Copy out, unchanged, the lines from the one with "No (510, 200)" to the one with "La clinique Turin (63, 875)", both included. Leave out any pictures.

•••

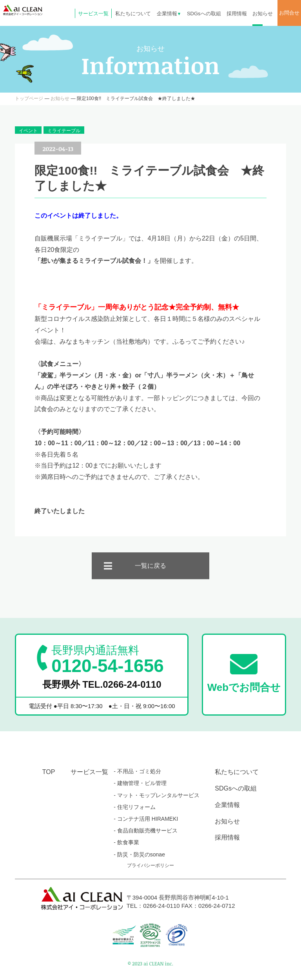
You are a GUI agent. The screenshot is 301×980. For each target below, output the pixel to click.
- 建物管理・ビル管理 (140, 783)
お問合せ (289, 13)
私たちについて (133, 13)
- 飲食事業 (126, 842)
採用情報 (237, 13)
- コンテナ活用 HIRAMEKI (146, 819)
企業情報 (169, 13)
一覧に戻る (150, 574)
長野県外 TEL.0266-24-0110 (102, 684)
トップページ (29, 98)
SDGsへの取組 (204, 13)
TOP (49, 772)
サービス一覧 (93, 13)
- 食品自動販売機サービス (145, 831)
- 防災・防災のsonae (139, 854)
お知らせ (263, 13)
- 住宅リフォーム (134, 807)
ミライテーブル (64, 131)
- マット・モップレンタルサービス (156, 795)
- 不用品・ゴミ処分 (137, 771)
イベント (28, 131)
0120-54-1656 (107, 659)
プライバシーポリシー (150, 865)
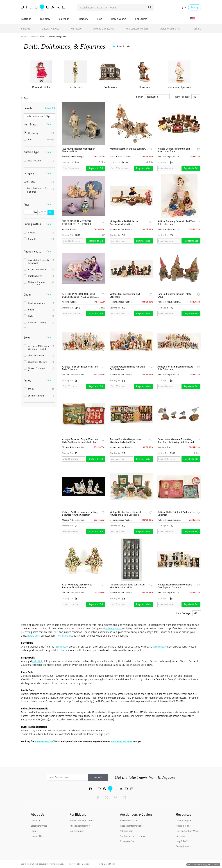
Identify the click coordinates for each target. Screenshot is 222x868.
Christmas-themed (39, 362)
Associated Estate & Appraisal (39, 261)
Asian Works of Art (171, 29)
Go (51, 212)
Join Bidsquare (77, 831)
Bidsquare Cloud (128, 841)
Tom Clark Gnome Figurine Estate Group (174, 295)
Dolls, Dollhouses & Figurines (40, 190)
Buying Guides (183, 846)
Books (39, 309)
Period (27, 380)
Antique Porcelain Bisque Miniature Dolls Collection (80, 368)
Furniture (76, 29)
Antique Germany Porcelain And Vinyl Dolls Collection (176, 223)
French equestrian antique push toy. (128, 149)
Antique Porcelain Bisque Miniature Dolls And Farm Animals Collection (80, 441)
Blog (99, 19)
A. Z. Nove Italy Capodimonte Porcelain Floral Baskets (77, 586)
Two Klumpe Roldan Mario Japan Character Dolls (78, 150)
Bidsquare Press (39, 826)
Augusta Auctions (39, 269)
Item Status (31, 124)
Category (29, 173)
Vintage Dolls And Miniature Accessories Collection (124, 223)
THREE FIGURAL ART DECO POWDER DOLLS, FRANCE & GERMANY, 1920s (77, 223)
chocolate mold (39, 355)
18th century (61, 647)
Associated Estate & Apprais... (74, 156)
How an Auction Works (187, 831)
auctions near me (44, 741)
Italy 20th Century (39, 322)
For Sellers (141, 19)
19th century (160, 647)
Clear (49, 124)
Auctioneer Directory (80, 826)
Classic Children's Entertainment (39, 370)
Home (24, 36)
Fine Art (25, 29)
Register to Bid (96, 168)
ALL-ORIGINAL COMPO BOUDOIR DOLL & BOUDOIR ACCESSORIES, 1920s (80, 295)
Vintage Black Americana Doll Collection (125, 295)
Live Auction (39, 160)
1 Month (39, 239)
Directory (83, 19)
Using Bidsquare (184, 820)
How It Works (119, 19)
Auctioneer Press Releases (133, 836)
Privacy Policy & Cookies (80, 864)
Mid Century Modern (137, 29)
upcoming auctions (122, 741)
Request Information (131, 826)
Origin (27, 294)
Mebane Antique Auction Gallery (39, 284)
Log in (183, 7)
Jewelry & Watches (103, 29)
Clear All (50, 108)
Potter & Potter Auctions (121, 156)
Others (197, 29)
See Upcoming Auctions (82, 820)
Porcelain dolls (64, 636)
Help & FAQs (182, 841)
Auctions (26, 19)
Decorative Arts (51, 29)
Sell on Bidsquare (129, 820)
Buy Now (45, 19)
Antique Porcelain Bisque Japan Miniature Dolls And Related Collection (126, 441)
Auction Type (31, 152)
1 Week (39, 232)
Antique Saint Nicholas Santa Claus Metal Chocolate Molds (128, 586)
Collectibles (39, 182)
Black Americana (39, 303)
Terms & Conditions (106, 864)
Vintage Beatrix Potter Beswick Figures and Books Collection (126, 514)
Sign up (195, 7)
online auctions (114, 628)
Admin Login (126, 831)
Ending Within (32, 224)
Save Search (123, 46)
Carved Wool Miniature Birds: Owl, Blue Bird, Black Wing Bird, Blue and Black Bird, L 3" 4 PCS (176, 441)
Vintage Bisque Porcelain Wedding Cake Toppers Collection (175, 586)
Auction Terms (183, 826)
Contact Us (36, 836)
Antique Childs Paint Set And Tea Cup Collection (176, 514)
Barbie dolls (33, 636)
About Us (35, 820)
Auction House (32, 251)
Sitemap (180, 836)
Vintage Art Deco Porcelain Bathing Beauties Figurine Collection (80, 514)
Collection (33, 36)
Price (27, 204)
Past (39, 140)
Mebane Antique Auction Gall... (169, 156)
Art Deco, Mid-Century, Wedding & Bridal (39, 347)
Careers (34, 831)
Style (27, 337)
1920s (39, 389)
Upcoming (39, 133)
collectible (38, 661)
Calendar (64, 19)
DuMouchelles (39, 276)
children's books (39, 396)
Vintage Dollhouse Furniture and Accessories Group (173, 150)
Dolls (39, 316)
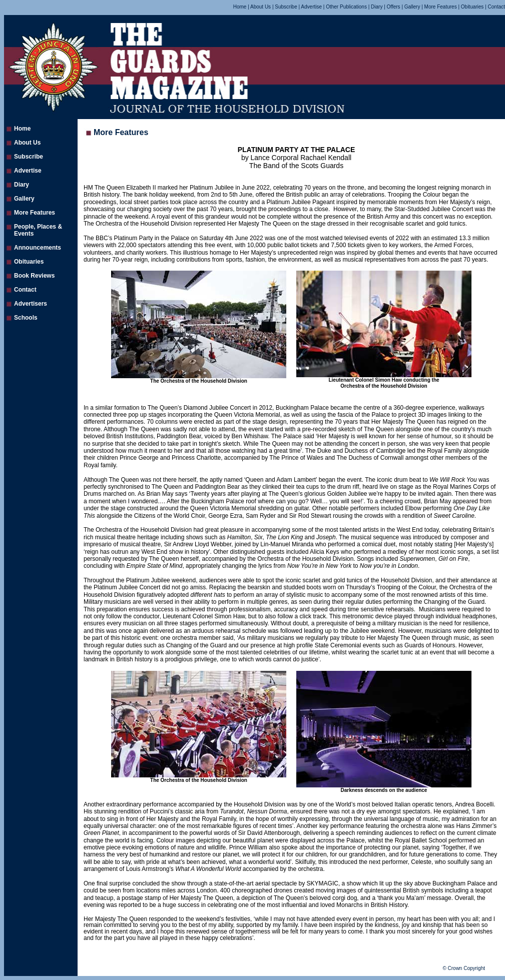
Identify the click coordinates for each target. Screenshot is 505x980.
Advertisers (31, 304)
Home (240, 7)
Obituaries (472, 7)
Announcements (38, 248)
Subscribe (286, 7)
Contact (496, 7)
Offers (393, 7)
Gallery (412, 7)
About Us (260, 7)
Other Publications (346, 7)
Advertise (311, 7)
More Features (440, 7)
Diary (376, 7)
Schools (26, 318)
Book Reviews (34, 276)
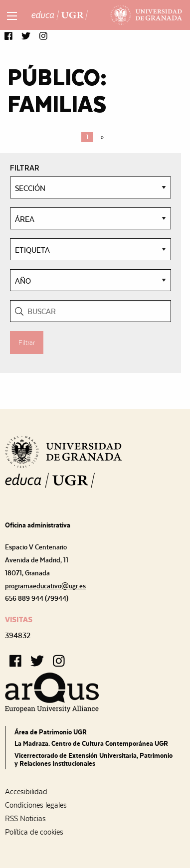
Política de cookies (34, 832)
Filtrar (26, 343)
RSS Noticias (25, 819)
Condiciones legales (36, 805)
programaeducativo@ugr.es (45, 586)
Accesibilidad (26, 792)
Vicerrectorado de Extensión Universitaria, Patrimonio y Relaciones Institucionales (93, 759)
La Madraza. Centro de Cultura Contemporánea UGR (91, 743)
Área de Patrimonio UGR (50, 732)
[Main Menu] (12, 16)
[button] (8, 36)
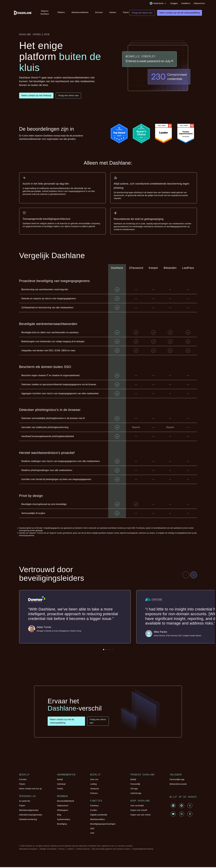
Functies (23, 780)
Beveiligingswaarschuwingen (103, 825)
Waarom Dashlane (45, 12)
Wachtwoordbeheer (80, 12)
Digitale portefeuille (99, 815)
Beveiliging (62, 825)
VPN (92, 834)
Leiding (93, 785)
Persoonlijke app (177, 780)
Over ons (94, 780)
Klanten (113, 12)
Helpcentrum (199, 3)
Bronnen (99, 12)
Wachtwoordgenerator (29, 811)
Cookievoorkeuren (83, 850)
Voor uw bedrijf (137, 806)
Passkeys (94, 806)
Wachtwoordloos (97, 820)
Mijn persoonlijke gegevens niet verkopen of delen (111, 850)
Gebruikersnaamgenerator (31, 815)
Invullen (94, 811)
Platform (61, 12)
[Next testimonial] (193, 576)
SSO (92, 829)
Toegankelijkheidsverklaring (143, 850)
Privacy (62, 850)
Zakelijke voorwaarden (48, 850)
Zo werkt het (25, 802)
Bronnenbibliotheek (66, 802)
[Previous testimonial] (186, 576)
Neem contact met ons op (30, 789)
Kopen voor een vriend (140, 815)
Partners (94, 794)
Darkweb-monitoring (28, 820)
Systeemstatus (64, 820)
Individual (61, 785)
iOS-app (134, 789)
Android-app (136, 794)
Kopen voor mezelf (139, 811)
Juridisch (70, 850)
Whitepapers (63, 811)
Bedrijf (60, 780)
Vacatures (95, 789)
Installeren (186, 3)
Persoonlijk (135, 785)
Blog (59, 815)
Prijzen (126, 12)
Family (60, 789)
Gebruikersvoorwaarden (28, 850)
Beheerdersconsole (178, 785)
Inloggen (174, 3)
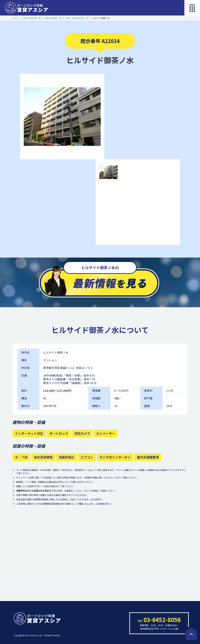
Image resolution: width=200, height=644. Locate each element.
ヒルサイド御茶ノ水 (56, 352)
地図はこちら (84, 368)
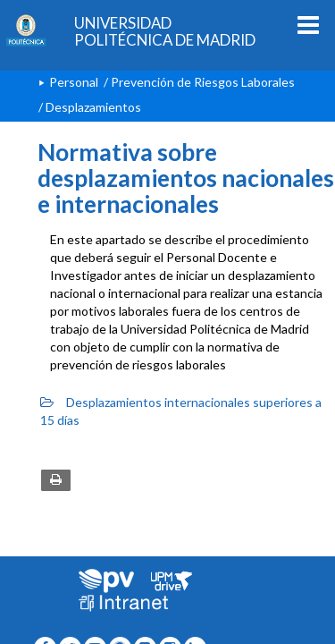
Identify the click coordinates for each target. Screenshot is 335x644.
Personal (73, 81)
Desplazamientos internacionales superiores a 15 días (180, 411)
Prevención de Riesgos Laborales (203, 81)
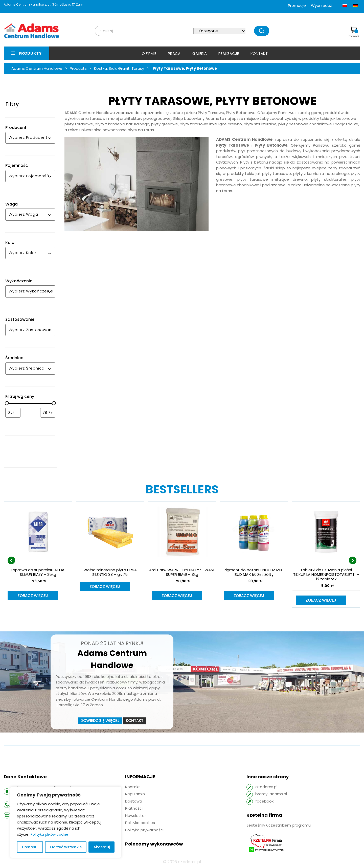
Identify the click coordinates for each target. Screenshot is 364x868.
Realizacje (229, 54)
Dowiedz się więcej (100, 721)
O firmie (149, 54)
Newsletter (135, 816)
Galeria (200, 54)
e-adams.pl (266, 787)
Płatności (134, 809)
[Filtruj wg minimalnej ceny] (13, 412)
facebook (265, 802)
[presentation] (11, 561)
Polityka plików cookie (49, 834)
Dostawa (133, 802)
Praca (174, 54)
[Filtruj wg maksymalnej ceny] (48, 412)
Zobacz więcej (33, 596)
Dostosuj (30, 847)
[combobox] (28, 138)
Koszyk (354, 32)
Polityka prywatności (144, 830)
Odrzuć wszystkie (66, 847)
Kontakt (259, 54)
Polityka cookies (140, 823)
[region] (66, 822)
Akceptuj (102, 847)
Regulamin (135, 794)
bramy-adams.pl (271, 794)
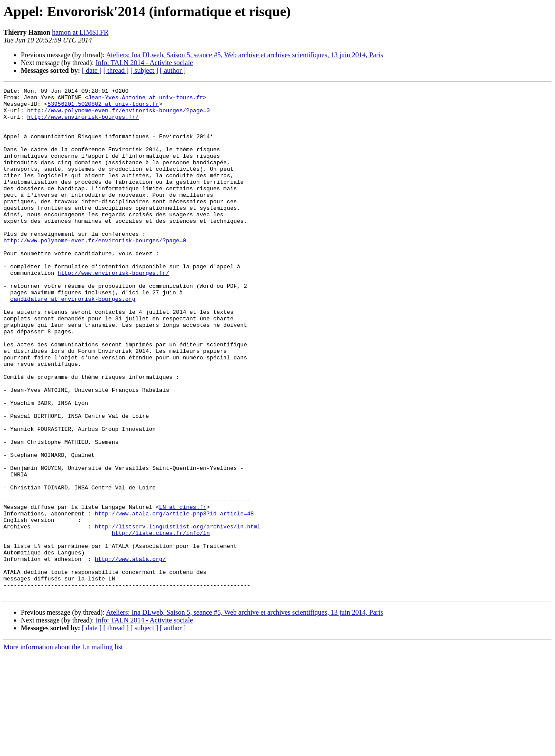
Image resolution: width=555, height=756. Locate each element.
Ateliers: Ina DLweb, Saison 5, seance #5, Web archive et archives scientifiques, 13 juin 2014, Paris (244, 55)
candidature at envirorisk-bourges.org (73, 342)
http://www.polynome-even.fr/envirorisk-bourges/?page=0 (118, 115)
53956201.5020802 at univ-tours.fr (103, 108)
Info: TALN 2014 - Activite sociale (144, 62)
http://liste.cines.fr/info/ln (161, 622)
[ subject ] (144, 70)
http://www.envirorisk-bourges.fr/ (83, 123)
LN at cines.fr (183, 591)
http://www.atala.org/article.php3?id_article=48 (174, 599)
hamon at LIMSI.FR (80, 32)
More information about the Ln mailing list (63, 748)
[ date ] (91, 70)
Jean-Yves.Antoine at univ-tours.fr (145, 100)
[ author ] (173, 70)
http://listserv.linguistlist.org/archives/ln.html (178, 615)
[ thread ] (116, 70)
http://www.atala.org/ (131, 654)
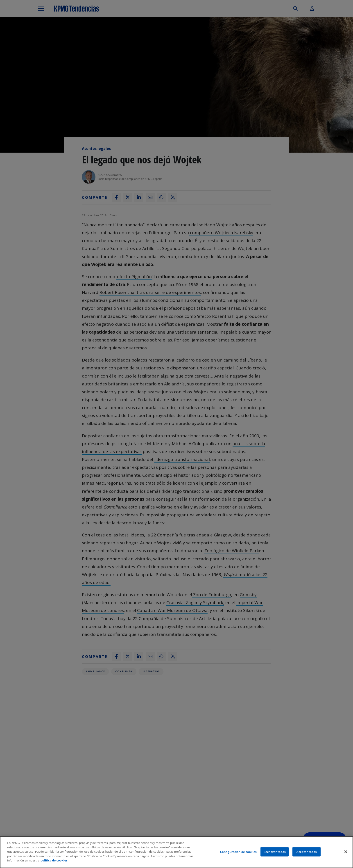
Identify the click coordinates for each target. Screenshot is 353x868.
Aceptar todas (307, 852)
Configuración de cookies (238, 852)
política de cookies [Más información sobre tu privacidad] (54, 861)
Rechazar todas (275, 852)
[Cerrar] (346, 852)
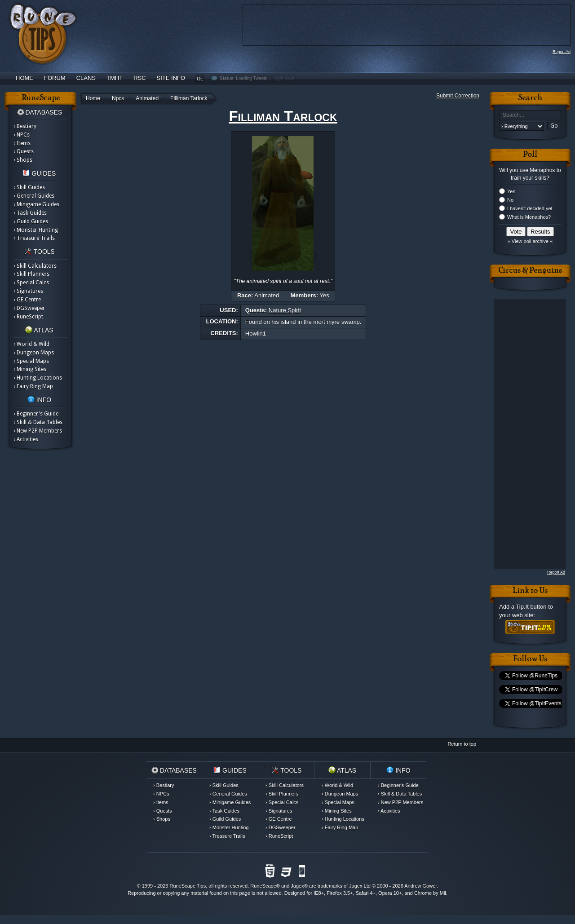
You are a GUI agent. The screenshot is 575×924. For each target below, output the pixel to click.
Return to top (462, 744)
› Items (22, 143)
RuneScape (263, 886)
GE (200, 79)
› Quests (24, 151)
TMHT (115, 78)
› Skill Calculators (35, 266)
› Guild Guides (31, 221)
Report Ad (562, 52)
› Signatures (28, 291)
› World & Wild (31, 344)
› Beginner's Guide (36, 414)
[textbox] (530, 115)
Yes (511, 191)
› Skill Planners (31, 274)
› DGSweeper (29, 308)
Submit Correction (458, 96)
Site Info (171, 78)
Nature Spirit (285, 310)
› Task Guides (30, 213)
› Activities (26, 439)
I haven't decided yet (530, 208)
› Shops (23, 160)
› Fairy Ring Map (33, 386)
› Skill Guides (29, 187)
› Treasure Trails (34, 238)
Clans (86, 78)
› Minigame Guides (36, 204)
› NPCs (22, 135)
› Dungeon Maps (34, 353)
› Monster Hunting (36, 230)
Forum (55, 78)
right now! (284, 78)
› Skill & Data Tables (38, 422)
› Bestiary (25, 126)
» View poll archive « (530, 241)
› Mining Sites (30, 369)
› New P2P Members (38, 431)
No (510, 200)
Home (24, 78)
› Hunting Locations (38, 378)
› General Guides (34, 196)
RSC (139, 78)
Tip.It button (531, 606)
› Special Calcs (31, 283)
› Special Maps (31, 361)
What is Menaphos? (529, 217)
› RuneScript (28, 317)
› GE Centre (27, 300)
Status (226, 78)
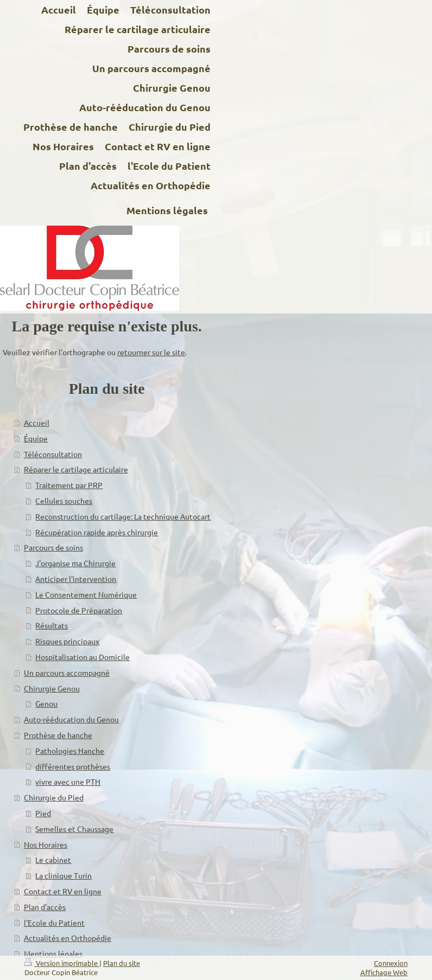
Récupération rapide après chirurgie (97, 532)
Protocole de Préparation (79, 610)
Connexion (391, 963)
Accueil (36, 422)
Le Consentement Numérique (86, 594)
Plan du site (122, 963)
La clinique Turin (63, 875)
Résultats (52, 625)
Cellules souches (63, 501)
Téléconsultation (53, 454)
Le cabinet (53, 860)
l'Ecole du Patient (54, 923)
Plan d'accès (45, 907)
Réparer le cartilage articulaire (76, 469)
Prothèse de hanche (58, 735)
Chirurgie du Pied (54, 797)
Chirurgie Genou (52, 688)
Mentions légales (53, 953)
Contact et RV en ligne (62, 891)
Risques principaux (67, 641)
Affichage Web (384, 972)
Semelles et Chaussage (74, 829)
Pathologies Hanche (69, 751)
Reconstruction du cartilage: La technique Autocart (123, 516)
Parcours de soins (53, 547)
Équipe (36, 438)
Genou (46, 703)
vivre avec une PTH (68, 782)
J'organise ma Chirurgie (75, 563)
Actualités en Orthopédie (67, 938)
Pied (43, 813)
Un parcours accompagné (67, 672)
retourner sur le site (151, 352)
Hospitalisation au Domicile (82, 657)
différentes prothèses (73, 766)
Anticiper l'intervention (75, 579)
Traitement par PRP (69, 485)
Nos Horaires (46, 844)
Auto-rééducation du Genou (71, 719)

•••

● **Task result**
No (510, 200)
Home (24, 78)
› Hunting Locations (38, 378)
› General Guides (34, 196)
RSC (139, 78)
Tip.It button (531, 606)
› Special Calcs (31, 283)
› Special Maps (31, 361)
What is Menaphos? (529, 217)
› RuneScript (28, 317)
› GE Centre (27, 300)
Status (226, 78)
Récupération rapide après chirurgie (97, 532)
Protocole de Préparation (79, 610)
Connexion (391, 963)
Accueil (36, 422)
Le Consentement Numérique (86, 594)
Plan du site (122, 963)
La clinique Turin (63, 875)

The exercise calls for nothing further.